Here’s Matt on this point, relating specifically to OrganiGram — which he’s had in his Early Stage Investor portfolio since late March:
The shares are up slightly since the jump, but this is only the beginning of this company’s huge upside … This company has so much potential beyond yesterday’s jump. As more and more eyes are on it, I am confident we’ll see much higher share prices in the coming months and years.
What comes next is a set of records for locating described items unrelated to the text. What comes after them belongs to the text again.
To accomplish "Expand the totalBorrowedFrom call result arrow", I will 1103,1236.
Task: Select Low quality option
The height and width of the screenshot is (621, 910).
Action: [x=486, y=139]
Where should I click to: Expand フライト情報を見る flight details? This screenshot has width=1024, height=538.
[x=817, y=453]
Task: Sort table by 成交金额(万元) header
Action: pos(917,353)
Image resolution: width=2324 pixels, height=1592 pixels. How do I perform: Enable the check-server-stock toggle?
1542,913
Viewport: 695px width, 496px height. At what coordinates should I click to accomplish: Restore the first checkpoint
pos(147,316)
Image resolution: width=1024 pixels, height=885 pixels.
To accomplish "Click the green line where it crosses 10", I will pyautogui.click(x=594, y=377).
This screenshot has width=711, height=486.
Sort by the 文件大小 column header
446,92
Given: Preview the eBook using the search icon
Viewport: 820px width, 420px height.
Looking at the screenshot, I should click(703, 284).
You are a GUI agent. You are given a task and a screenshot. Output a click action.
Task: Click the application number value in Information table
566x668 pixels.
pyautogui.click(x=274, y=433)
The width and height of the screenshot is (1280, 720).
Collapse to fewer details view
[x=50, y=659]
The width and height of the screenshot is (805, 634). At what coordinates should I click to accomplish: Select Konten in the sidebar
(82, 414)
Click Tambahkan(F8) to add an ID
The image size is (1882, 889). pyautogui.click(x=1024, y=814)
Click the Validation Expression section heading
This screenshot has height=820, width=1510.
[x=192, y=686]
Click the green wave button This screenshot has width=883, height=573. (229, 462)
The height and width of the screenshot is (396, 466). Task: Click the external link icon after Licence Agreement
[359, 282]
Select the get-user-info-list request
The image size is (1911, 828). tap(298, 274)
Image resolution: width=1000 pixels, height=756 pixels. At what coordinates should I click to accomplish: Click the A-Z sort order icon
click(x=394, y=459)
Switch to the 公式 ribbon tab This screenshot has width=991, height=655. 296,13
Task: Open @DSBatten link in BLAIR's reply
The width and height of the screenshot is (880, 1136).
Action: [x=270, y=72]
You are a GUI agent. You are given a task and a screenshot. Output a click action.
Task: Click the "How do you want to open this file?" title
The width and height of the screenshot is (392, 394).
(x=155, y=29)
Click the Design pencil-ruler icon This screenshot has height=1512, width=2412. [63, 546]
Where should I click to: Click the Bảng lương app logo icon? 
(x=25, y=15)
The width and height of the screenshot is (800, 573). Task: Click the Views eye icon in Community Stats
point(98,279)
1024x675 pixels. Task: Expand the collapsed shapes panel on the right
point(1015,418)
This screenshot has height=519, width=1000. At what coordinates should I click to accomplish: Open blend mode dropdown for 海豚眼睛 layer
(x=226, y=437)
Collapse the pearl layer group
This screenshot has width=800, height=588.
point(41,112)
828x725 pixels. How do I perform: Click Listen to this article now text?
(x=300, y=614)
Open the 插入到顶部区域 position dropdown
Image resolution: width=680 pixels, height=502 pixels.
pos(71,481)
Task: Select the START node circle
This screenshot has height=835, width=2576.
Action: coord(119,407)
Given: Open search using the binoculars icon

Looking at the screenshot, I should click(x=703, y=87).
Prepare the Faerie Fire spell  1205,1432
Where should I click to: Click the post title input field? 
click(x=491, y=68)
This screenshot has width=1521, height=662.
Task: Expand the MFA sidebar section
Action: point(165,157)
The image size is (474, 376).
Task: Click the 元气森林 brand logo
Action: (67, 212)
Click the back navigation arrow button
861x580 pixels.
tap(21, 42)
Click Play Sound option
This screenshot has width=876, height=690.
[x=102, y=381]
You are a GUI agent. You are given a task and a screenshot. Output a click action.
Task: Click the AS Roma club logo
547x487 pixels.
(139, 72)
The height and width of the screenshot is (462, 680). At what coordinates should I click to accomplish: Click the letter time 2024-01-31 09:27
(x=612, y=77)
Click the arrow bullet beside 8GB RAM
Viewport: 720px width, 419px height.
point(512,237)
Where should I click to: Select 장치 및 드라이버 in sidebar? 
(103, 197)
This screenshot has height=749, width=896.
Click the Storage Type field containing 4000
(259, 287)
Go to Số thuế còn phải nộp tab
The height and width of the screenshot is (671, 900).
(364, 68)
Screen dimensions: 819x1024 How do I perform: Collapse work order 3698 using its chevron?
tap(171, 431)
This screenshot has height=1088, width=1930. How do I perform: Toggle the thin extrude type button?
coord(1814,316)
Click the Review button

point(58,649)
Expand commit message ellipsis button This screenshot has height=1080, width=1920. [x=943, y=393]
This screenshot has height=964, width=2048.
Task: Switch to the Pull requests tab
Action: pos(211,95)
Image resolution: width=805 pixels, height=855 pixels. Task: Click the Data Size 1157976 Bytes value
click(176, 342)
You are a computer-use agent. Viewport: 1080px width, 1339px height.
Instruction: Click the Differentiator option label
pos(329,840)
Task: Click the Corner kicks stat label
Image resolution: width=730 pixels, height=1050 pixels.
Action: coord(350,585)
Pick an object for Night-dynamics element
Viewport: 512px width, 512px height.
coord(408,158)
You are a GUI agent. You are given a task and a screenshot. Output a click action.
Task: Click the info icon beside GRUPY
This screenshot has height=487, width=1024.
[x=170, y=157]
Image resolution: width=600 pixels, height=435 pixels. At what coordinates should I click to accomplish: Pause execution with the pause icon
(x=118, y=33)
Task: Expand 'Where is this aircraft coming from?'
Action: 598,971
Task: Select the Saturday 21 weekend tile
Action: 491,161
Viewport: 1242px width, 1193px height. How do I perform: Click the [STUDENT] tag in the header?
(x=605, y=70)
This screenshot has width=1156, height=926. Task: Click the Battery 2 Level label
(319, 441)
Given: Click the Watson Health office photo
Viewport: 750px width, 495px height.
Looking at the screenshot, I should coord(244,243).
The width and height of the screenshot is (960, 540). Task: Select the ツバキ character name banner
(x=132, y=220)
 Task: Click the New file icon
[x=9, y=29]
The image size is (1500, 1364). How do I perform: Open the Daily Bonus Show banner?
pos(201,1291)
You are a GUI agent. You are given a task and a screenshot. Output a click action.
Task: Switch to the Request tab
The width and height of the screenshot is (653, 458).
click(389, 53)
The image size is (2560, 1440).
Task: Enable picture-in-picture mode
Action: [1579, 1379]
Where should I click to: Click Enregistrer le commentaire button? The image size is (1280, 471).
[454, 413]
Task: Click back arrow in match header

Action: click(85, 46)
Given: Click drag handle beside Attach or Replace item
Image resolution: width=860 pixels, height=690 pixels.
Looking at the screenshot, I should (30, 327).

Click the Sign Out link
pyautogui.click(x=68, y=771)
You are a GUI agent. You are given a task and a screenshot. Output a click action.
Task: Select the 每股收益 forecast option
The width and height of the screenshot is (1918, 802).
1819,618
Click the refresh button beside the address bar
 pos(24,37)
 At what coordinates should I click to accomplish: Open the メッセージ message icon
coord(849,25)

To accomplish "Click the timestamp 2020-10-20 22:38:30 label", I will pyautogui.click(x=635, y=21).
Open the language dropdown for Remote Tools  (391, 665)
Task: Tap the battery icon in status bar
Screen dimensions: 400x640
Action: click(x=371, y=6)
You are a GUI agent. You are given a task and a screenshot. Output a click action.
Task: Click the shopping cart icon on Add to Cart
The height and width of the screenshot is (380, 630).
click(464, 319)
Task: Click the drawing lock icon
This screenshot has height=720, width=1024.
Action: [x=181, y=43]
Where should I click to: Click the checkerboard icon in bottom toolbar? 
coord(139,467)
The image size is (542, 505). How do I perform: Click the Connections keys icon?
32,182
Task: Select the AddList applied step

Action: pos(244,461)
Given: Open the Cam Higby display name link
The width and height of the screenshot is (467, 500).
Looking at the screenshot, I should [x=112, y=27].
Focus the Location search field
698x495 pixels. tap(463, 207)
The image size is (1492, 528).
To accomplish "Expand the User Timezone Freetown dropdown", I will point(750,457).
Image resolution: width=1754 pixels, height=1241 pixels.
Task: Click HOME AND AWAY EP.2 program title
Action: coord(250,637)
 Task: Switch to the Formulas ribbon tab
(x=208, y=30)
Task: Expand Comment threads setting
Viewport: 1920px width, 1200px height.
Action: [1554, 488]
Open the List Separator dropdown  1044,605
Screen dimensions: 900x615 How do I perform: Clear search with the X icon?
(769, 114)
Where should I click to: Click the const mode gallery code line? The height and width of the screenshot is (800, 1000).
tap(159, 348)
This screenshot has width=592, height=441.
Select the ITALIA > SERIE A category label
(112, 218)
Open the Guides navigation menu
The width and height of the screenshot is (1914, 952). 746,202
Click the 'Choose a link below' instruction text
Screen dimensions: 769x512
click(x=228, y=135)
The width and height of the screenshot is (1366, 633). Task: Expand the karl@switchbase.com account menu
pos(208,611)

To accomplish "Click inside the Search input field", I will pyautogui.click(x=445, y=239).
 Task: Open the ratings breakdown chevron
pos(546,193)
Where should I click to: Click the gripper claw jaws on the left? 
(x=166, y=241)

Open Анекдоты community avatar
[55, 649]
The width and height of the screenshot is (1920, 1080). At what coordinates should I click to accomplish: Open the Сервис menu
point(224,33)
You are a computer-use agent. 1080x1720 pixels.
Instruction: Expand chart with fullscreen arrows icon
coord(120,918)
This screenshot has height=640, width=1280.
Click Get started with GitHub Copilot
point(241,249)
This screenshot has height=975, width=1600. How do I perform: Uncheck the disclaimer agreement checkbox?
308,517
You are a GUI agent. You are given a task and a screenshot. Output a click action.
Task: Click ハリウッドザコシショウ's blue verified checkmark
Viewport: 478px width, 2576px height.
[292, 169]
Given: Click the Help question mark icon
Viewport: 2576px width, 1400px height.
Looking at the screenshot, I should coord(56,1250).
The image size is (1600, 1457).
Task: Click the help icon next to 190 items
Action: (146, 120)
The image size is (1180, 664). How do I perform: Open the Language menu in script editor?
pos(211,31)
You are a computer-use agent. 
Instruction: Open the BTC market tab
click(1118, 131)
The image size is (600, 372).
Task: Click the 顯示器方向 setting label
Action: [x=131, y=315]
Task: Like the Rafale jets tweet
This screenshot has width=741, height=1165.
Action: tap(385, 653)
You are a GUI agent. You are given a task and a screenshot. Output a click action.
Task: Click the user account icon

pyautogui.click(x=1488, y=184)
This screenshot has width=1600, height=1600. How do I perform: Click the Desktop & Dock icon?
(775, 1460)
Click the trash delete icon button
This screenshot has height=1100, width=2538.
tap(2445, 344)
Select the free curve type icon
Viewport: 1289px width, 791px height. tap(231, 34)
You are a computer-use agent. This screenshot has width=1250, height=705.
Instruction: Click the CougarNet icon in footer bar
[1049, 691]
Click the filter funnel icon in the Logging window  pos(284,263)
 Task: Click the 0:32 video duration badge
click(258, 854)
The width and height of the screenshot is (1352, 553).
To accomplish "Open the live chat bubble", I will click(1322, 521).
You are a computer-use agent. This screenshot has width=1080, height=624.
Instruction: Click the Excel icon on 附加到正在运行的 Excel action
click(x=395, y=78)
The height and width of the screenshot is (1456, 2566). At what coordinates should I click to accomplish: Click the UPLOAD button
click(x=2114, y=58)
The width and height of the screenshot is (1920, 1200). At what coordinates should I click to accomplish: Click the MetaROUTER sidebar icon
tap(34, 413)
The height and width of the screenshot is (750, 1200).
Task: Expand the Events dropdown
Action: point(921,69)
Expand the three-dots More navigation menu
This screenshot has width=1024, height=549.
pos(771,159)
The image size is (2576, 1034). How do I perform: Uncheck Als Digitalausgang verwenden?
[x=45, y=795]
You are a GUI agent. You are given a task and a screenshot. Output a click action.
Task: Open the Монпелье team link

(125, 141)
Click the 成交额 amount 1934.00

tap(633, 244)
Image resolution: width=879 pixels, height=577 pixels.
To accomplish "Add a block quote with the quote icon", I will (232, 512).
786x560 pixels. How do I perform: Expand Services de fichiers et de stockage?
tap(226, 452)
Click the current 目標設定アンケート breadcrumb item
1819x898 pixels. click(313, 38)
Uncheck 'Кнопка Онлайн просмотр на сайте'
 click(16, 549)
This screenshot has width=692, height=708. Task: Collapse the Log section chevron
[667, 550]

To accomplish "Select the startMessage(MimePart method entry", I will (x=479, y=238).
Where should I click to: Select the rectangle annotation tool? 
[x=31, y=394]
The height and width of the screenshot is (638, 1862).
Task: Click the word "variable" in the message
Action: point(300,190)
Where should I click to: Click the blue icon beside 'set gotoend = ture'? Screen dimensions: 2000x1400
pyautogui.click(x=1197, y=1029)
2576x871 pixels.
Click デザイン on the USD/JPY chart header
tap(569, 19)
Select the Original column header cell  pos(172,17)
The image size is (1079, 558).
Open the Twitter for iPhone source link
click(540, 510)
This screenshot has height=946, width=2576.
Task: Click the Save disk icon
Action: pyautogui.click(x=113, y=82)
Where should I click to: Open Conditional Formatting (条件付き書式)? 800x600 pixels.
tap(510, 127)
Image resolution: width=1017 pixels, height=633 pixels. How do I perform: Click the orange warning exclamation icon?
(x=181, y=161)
OrganiGram is above Matt’s suggested buy-up-to price. However, he holds several other small marijuana companies in his Early Stage Investor portfolio which he believes could be the next to announce an exchange jump. If you’re looking to get in before the institutions, this is your chance.
The marijuana investment market is no longer in its chaotic Wild West days. It’s evolving and beginning to take shape, setting the stage for long-term investment wealth. As to which companies will drive that wealth, it’s unclear, but each marijuana company that makes the leap to the U.S. exchanges stands to be one of tomorrow’s market leaders. It’s going to be fun to watch.
We’ll continue to monitor this, as well as all the other major investment trends affecting your portfolio, here in the Digest.